From: Shakeel Butt <shakeel.butt@linux.dev>
To: xu.xin16@zte.com.cn
Cc: akpm@linux-foundation.org, hannes@cmpxchg.org, mhocko@kernel.org,
roman.gushchin@linux.dev, david@redhat.com,
chengming.zhou@linux.dev, muchun.song@linux.dev,
linux-kernel@vger.kernel.org, linux-mm@kvack.org,
cgroups@vger.kernel.org
Subject: Re: [PATCH linux-next v3 0/6] memcg: Support per-memcg KSM metrics
Date: Tue, 23 Sep 2025 10:58:47 -0700 [thread overview]
Message-ID: <4sunwlleii5mrlwvnio4rm4uvrngzcdbsig7xer3ytyixpu543@7dlwpeeocjbl> (raw)
In-Reply-To: <20250921230726978agBBWNsPLi2hCp9Sxed1Y@zte.com.cn>
Hi Xu,
On Sun, Sep 21, 2025 at 11:07:26PM +0800, xu.xin16@zte.com.cn wrote:
> From: xu xin <xu.xin16@zte.com.cn>
>
> v2->v3:
> ------
> Some fixes of compilation error due to missed inclusion of header or missed
> function definition on some kernel config.
> https://lore.kernel.org/all/202509142147.WQI0impC-lkp@intel.com/
> https://lore.kernel.org/all/202509142046.QatEaTQV-lkp@intel.com/
>
> v1->v2:
> ------
> According to Shakeel's suggestion, expose these metric item into memory.stat
> instead of a new interface.
> https://lore.kernel.org/all/ir2s6sqi6hrbz7ghmfngbif6fbgmswhqdljlntesurfl2xvmmv@yp3w2lqyipb5/
>
> Background
> ==========
>
> With the enablement of container-level KSM (e.g., via prctl [1]), there is
> a growing demand for container-level observability of KSM behavior. However,
> current cgroup implementations lack support for exposing KSM-related metrics.
>
> So add the counter in the existing memory.stat without adding a new interface.

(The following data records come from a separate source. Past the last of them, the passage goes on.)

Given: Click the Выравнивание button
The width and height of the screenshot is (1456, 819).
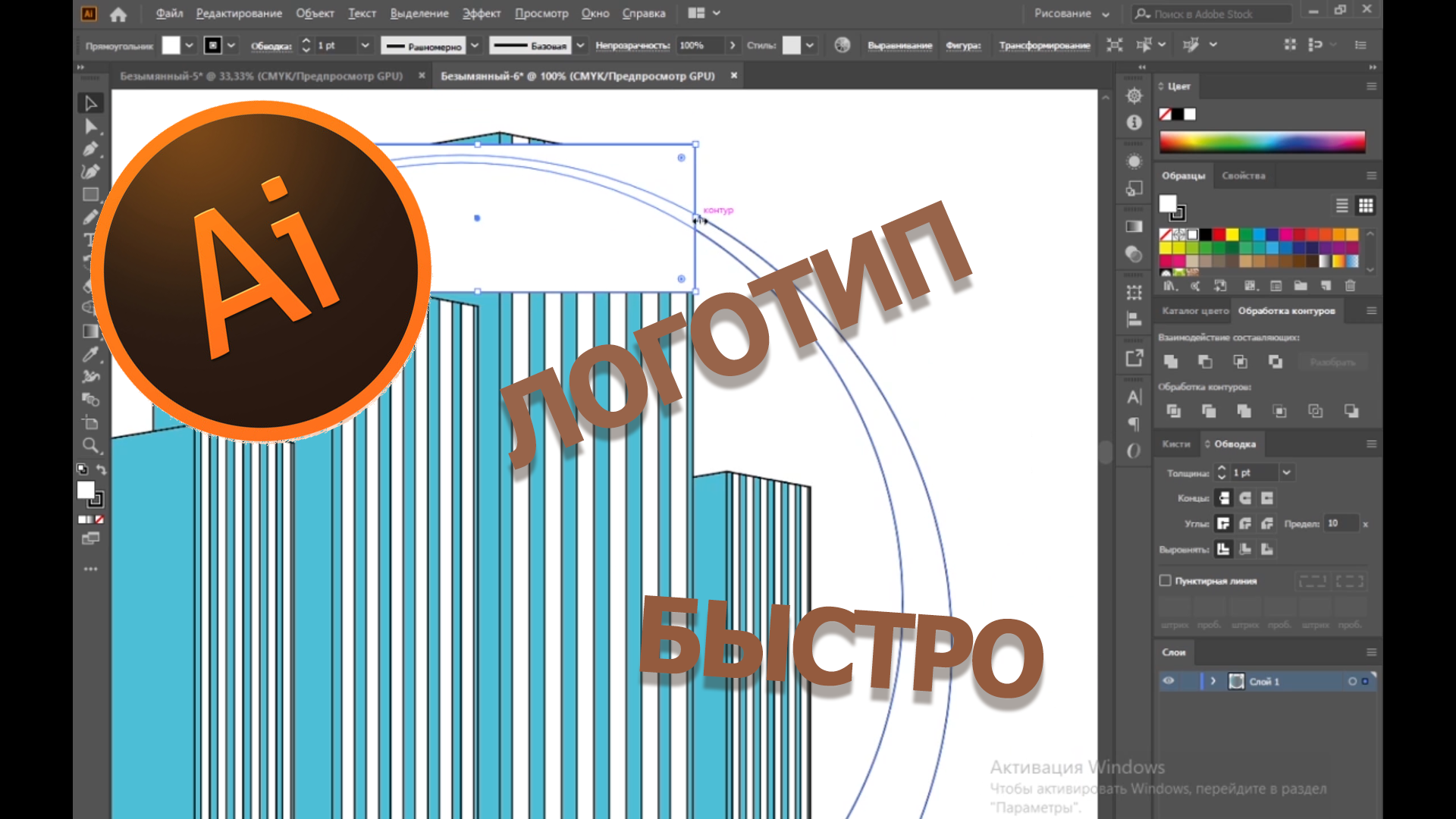Looking at the screenshot, I should 899,46.
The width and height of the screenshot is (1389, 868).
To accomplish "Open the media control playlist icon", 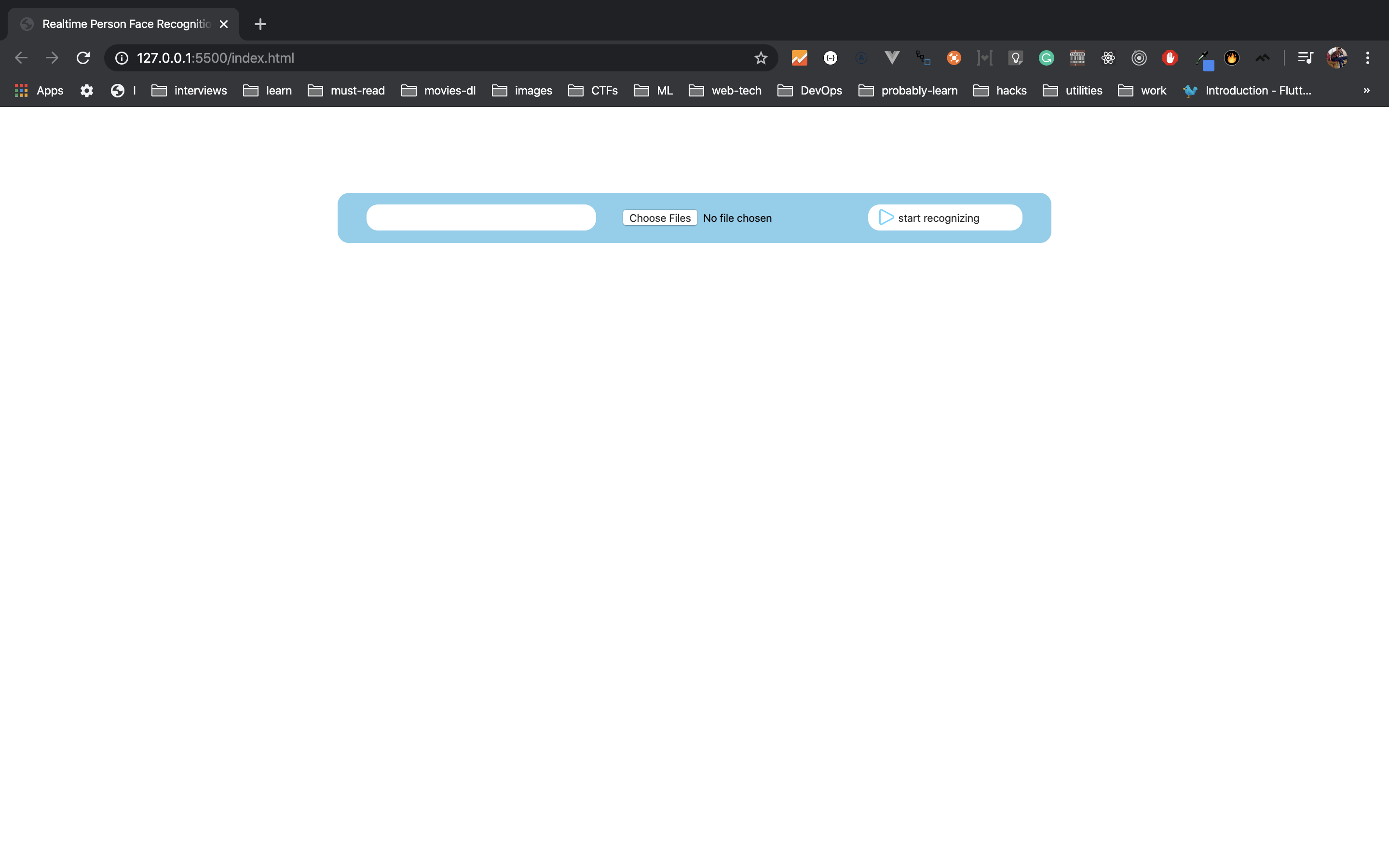I will point(1305,58).
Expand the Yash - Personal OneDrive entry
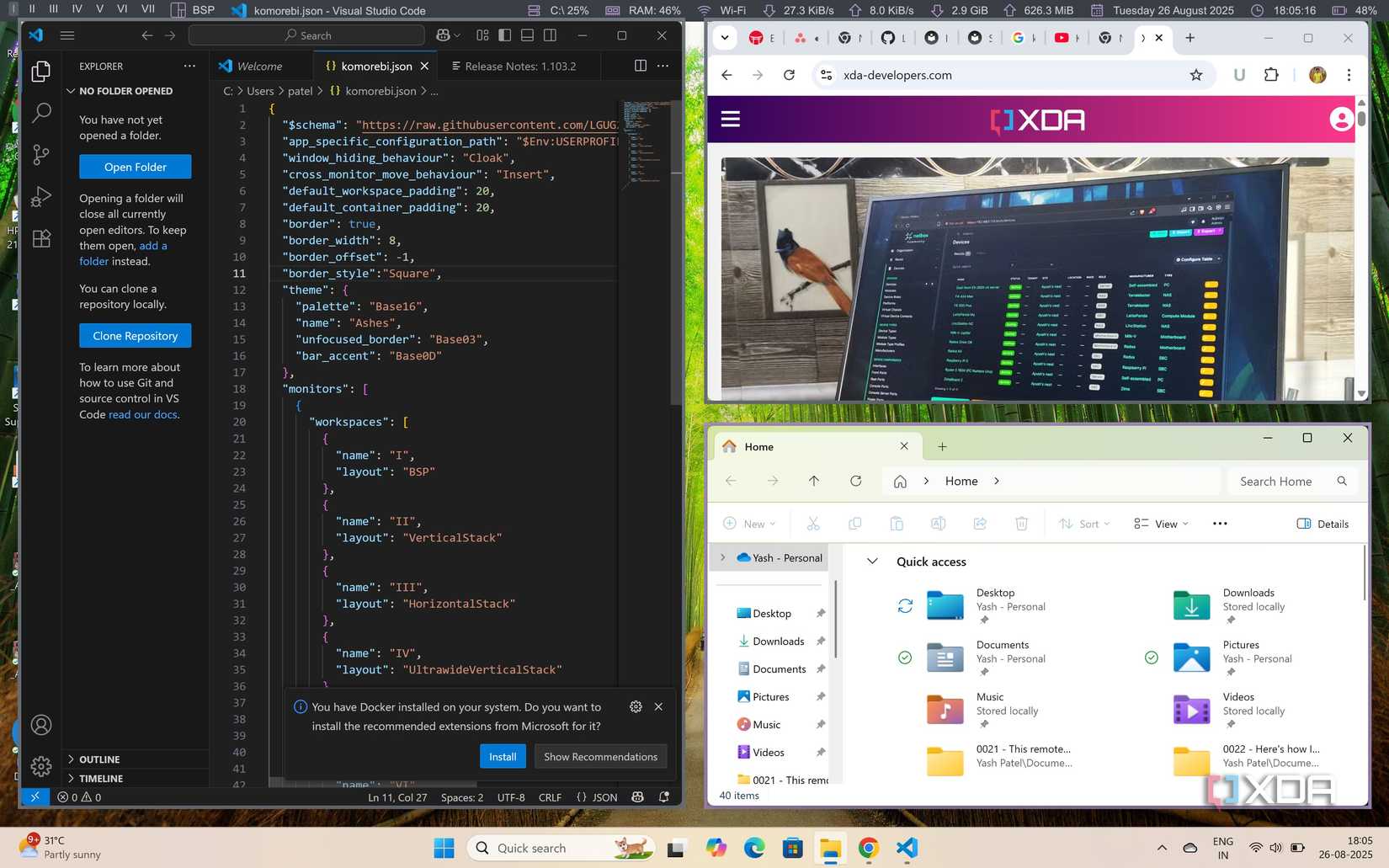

> To diaplay per-memcg KSM statistic counters, we traverse all processes of a
> memcg and summing the processes' ksm_rmap_items counters instead of adding enum
> item in memcg_stat_item or node_stat_item and updating the corresponding enum
> counter when ksmd manipulate pages.
>
> Now Linux users can look up all per-memcg KSM counters by:
>
> # cat /sys/fs/cgroup/xuxin/memory.stat | grep ksm
> ksm_rmap_items 0
> ksm_zero_pages 0
> ksm_merging_pages 0
> ksm_profit 0
>
> Q&A
> ====
> why don't I add enum item in memcg_stat_item or node_stat_item like
> other items in memory.stat ?
>
> I tried the way of adding enum item in memcg_stat_item and updating them when
> ksmd manipulate pages, but it failed with error statistic ksm counters of
> memcg. This is because of the following reasons:
>
> 1) The KSM counter of memcgroup can be correctly incremented, but cannot be
> properly decremented. E,g,, when ksmd scans pages of a process, it can use
> the mm_struct of the struct ksm_rmap_item to reverse-lookup the memcg
> and then increase the value via mod_memcg_state(memcg, MEMCG_KSM_COUNT, 1).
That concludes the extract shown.